| TASK INSTRUCTIONS |
Everything below from the line with "Given: Click the blue machining color swatch" to the last line, both included, is to be written out exactly, with nothing added.

| DATA FOR REVIEW |
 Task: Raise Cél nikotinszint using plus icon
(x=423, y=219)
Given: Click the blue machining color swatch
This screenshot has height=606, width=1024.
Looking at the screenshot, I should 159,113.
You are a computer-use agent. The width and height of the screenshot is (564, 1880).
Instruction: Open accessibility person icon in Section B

| EXPECTED ANSWER |
Given: Click the blue machining color swatch
This screenshot has height=606, width=1024.
Looking at the screenshot, I should 159,113.
You are a computer-use agent. The width and height of the screenshot is (564, 1880).
Instruction: Open accessibility person icon in Section B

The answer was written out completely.